Is it the weight loss? Possibly. Dropping excess pounds often normalizes ovulatory function, especially in women with insulin resistance. There’s ample evidence that even moderate weight loss can boost fertility. Hormonal balance returns, cycles regulate, and boom—baby registry time.
Or is it the drug? There’s another twist. GLP-1 agonists slow gastric emptying, which can interfere with oral contraceptive absorption. Your birth control pill might end up as effective as a raincoat in a hurricane.
Cue the irony: a drug class originally created for glucose control may be an unexpected player in fertility treatment. Some clinicians now proactively warn women of childbearing age about this side effect. Imagine that: Mounjaro might help with pregnancy and weight loss. Just don’t try both at the same time—animal studies have suggested fetal risk, so it’s recommended to stop the meds two months before trying to conceive.

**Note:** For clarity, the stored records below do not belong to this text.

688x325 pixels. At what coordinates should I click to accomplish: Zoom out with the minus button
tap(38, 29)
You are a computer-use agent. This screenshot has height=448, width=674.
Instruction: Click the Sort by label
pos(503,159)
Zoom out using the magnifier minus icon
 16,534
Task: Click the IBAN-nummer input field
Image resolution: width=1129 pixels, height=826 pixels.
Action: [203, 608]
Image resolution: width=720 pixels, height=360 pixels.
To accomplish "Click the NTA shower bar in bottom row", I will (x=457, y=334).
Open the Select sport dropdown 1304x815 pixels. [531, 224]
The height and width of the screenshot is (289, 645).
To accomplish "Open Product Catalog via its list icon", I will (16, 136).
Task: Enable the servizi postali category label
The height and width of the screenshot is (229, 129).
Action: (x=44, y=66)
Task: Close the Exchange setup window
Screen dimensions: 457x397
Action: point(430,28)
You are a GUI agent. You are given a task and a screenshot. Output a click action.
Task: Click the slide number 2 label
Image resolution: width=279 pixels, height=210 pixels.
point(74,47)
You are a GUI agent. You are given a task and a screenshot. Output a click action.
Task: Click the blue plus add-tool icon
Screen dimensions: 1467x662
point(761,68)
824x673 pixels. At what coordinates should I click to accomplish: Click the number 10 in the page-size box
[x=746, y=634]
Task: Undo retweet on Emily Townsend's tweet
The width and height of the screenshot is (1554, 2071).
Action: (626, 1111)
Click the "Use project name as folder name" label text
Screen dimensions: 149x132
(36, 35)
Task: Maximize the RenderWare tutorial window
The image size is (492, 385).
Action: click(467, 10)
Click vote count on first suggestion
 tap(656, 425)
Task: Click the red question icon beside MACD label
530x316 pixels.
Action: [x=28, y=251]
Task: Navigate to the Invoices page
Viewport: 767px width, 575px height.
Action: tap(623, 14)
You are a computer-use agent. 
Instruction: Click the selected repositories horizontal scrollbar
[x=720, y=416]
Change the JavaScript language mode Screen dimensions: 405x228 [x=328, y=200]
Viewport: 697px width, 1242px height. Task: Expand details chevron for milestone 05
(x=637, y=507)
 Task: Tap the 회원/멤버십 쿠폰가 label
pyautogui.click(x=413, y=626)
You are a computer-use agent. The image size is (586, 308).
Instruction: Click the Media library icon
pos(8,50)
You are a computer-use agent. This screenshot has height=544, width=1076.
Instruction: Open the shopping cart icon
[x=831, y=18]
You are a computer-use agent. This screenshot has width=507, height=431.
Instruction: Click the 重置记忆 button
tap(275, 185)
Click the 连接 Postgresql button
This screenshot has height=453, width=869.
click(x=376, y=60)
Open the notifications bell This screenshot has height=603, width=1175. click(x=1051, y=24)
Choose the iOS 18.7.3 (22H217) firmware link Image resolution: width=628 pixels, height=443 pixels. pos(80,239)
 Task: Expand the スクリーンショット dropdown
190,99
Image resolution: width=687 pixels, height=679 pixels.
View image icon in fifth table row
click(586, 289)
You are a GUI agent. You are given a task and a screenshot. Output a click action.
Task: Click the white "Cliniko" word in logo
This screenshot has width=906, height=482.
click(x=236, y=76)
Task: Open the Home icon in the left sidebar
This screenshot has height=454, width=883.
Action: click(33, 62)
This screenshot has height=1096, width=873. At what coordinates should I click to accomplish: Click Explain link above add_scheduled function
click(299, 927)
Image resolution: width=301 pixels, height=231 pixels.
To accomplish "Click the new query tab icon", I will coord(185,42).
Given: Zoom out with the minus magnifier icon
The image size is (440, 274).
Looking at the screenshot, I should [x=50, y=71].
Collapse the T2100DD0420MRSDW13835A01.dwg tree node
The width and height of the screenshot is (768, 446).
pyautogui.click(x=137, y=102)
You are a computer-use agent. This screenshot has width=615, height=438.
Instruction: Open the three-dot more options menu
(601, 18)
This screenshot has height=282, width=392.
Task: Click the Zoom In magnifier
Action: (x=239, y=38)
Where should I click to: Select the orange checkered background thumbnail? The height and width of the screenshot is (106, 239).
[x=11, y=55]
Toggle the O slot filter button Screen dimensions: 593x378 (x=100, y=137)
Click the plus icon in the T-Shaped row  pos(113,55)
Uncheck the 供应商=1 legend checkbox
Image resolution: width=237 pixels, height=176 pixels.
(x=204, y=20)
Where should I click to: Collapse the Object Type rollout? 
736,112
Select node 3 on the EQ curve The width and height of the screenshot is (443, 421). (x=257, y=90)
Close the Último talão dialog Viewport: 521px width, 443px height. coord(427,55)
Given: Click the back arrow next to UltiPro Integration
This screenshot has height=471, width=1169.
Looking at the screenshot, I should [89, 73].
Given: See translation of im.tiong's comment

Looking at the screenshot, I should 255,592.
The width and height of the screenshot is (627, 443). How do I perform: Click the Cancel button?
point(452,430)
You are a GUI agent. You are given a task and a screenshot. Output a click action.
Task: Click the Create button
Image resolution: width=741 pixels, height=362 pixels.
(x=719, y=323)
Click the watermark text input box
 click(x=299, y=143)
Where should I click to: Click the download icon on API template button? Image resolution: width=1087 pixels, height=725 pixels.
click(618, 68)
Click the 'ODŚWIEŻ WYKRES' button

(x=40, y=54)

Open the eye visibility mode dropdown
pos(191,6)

Whatever the mechanism, the takeaway is clear: If you’re on a GLP-1 and think the stork no longer stops at your door, think again. Apparently, along with losing your spare tire, you might also be losing your contraceptive reliability.
This Week on Mounjaro
Now, to the personal side of this circus.
First, a milestone: I’ve found a replacement for my overpriced concierge doc, “Dr. DeLorean.” Enter: Dr. Macallan (named for the Highland single malt I can no longer afford—or drink). He and his wife run a direct primary care practice, and my interview with the good doctor revealed a straight-shooter who hasn’t yet succumbed to the bureaucratic bloat of modern medicine. I’ll hand DeLorean his walking papers after next week’s follow-up visit—likely with a few mumbled pleasantries and averted eyes.
Meanwhile, back at the gym… My supposedly okay left knee has been grumbling again. But oddly enough, after pushing through a deadlift session (40 reps, progressive weight), it felt better—not worse. Could it be that motion is lotion after all? I’ll take that up with the sports rehab doc later this month.
The Mounjaro Numbers, Already!
Body Weight: 181.4 lbs (82.5 kg) — stable
Fasting glucose: 97 mg/dl (5.4 mmol/L) — unchanged
Average glucose (Stelo biosensor): 119 (6.6 mmol/L) — still about 20 mg/dL higher than fingersticks, so: ploo! The Stelo, unlike its higher-priced, prescription-based cousin, the G7, does not permit calibration via glucometer readings, so I must apply a bias based on comparative readings.
Conclusion: Mounjaro, Pregnancies, and DeLorean Exit Plan
No, I’m not pregnant. But it’s fascinating to watch GLP-1 agonists morph into metabolic Swiss Army knives—handling everything from glucose and weight to kidneys, hearts, sleep apnea, and now…babies?
On the provider front, the DeLorean-to-Macallan transition is bittersweet. I’ll miss the warm towels and executive fees like I’d miss a rash. But with Macallan, I’m cautiously optimistic.
Next week: Blood test results are coming in hot, including a full panel to close out my honey experiment (Week 45 readers, you know the drill). I also started creatine again—because clearly, I needed something else to track obsessively. And of course, we’ll revisit the ongoing saga of my iron levels, because nothing says “living the dream” like talking ferritin while bench pressing.